The panel leading a review of the UN agency for Palestinian refugees (UNRWA) says Israel has yet to provide evidence to back up its claims that some UNRWA staff were involved in the October Hamas attack on Israel, The Guardian reports.
The UN Relief and Works Agency (UNRWA) remains “indispensable and indispensable to the human and economic development of the Palestinians,” says the 54-page report, which was led by French diplomat Catherine Colonna.
The panel was set up after Israel made accusations in January that some UNRWA staff may have been involved in the 7 October 2023 Hamas attacks. In the weeks that followed, many donor states suspended or withheld some $450 million in funding. Many have resumed funding, including Sweden, Canada, Japan, the EU and France, while others, including the US and UK, have not.
Last month, Congress passed a bill signed by President Joe Biden that blocks US funding until March 2025.
UN Secretary-General António Guterres recently said the freeze on the main aid agency in Gaza comes as Israel’s months-long military operations have turned the territory into a “humanitarian hell” with 2.3 million people in desperate need of food, water, shelter and medicine.
Colonna’s panel has been tasked with assessing whether UNRWA is doing “everything in its power to ensure neutrality”, while Guterres has stepped up a second investigation to look into Israel’s allegations.
Despite having a system in place to enforce the humanitarian principle of neutrality, the review found that “problems related to neutrality persist,” including the distribution of biased political posts on social media by staff and the use of a small number of textbooks with “problematic content” in some UNRWA schools.

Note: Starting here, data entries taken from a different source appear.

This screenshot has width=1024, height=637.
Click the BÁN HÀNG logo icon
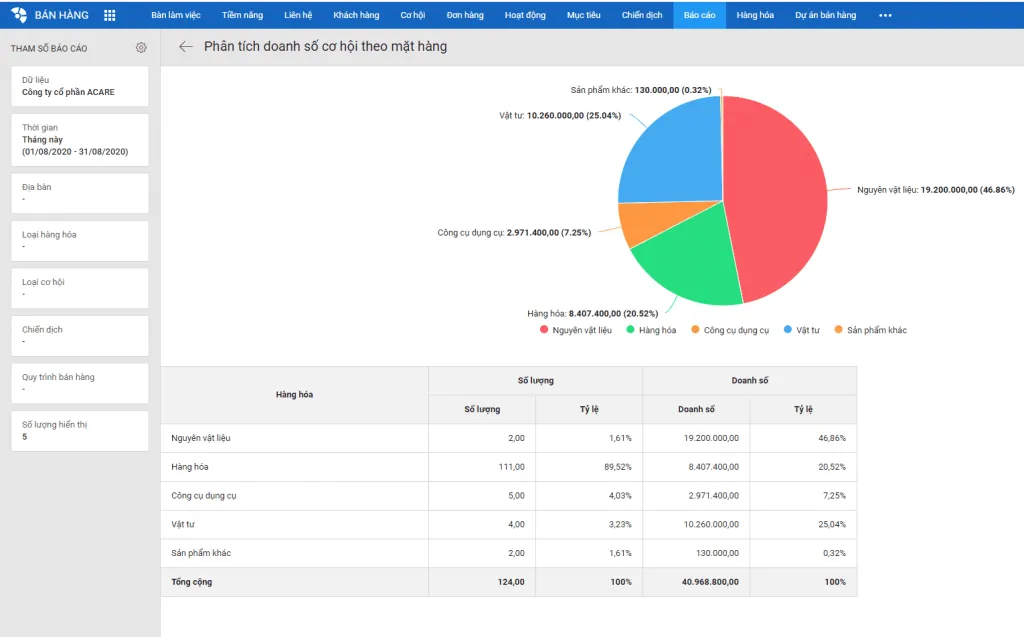pos(18,14)
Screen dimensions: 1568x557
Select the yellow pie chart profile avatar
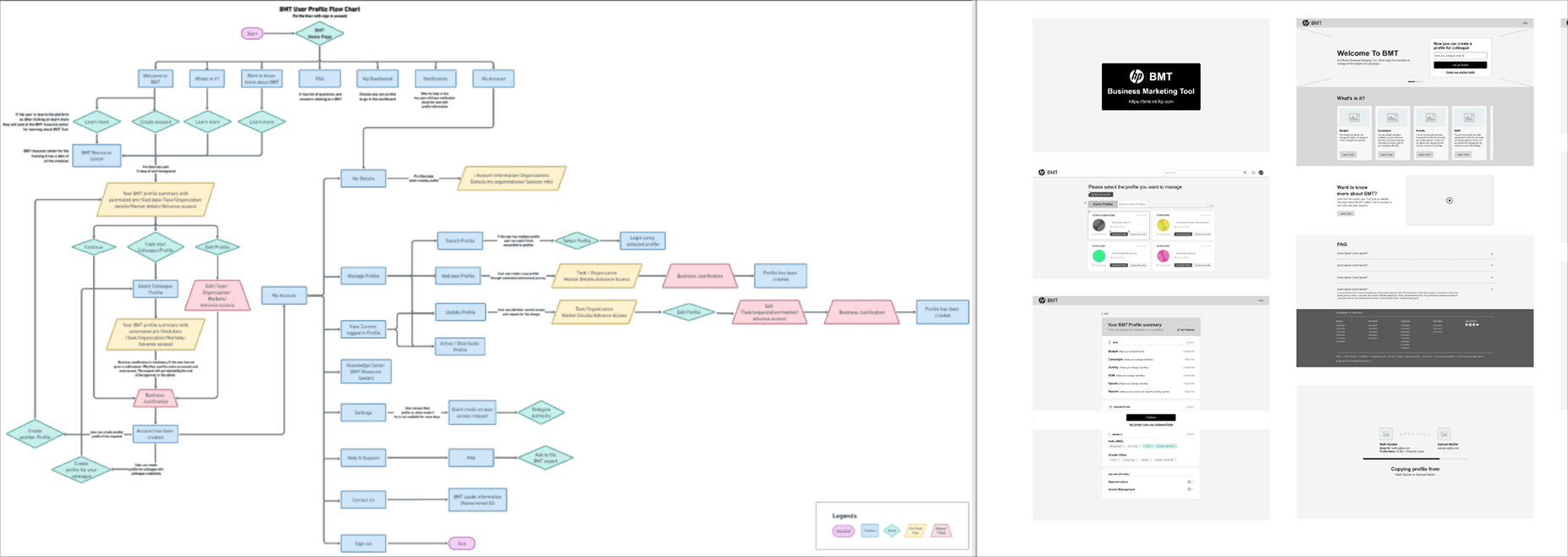(x=1164, y=225)
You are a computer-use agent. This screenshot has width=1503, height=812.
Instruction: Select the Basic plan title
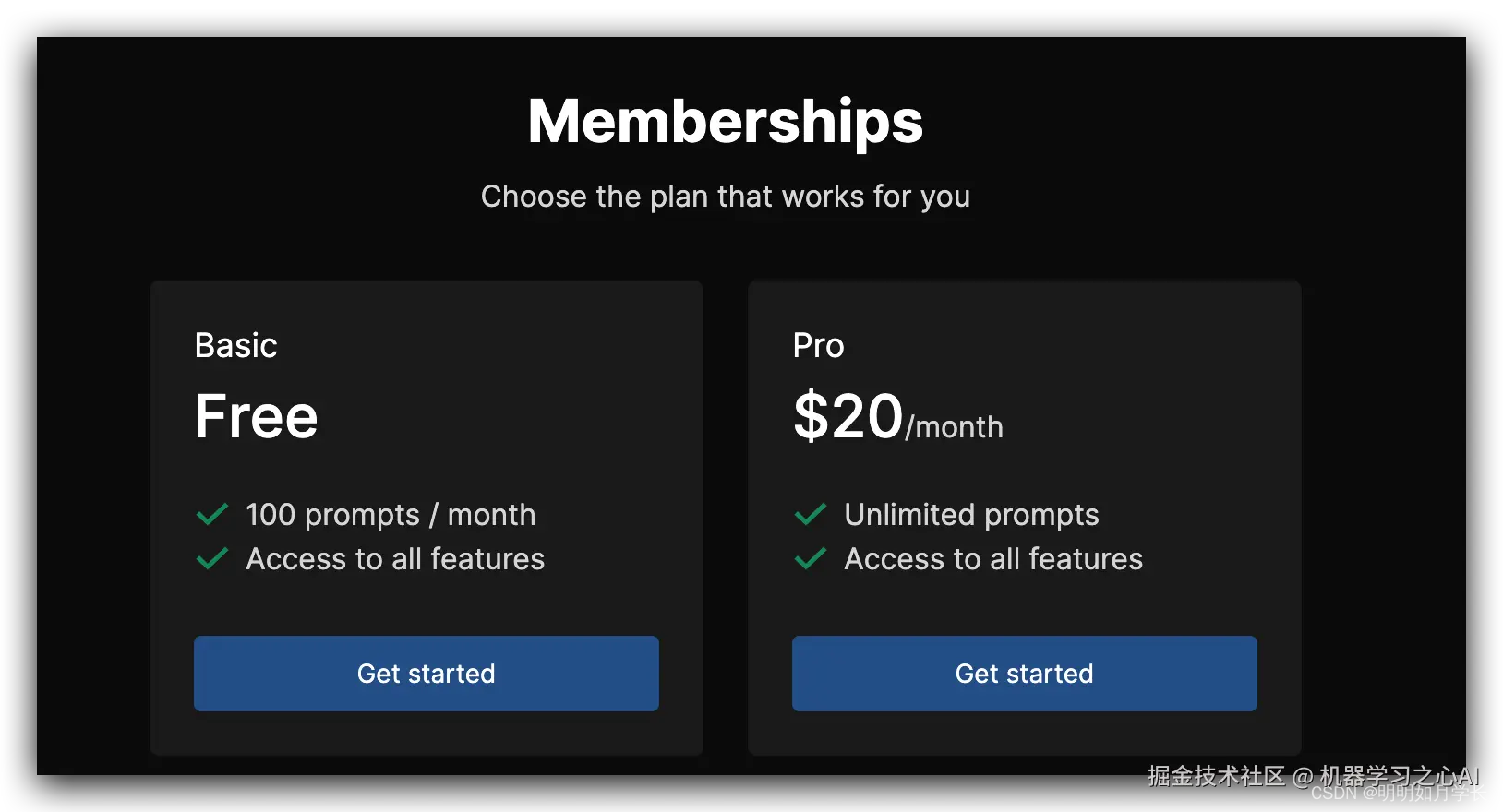tap(236, 345)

But the report said that “Israel has yet to provide corroborating evidence” for its claim that UNRWA employs more than 400 “terrorists.”
Israel responded by saying that “the Colonna’s report ignores the seriousness of the problem and offers cosmetic solutions that fail to deal with the sheer scale of Hamas infiltration into UNRWA.”
The review found that most breaches of neutrality involve social media posts, often following incidents of violence against colleagues or relatives.
UNRWA began operations in 1950 and provides services to nearly 6 million people in Jordan, Lebanon, Syria, the Gaza Strip and the West Bank, including East Jerusalem.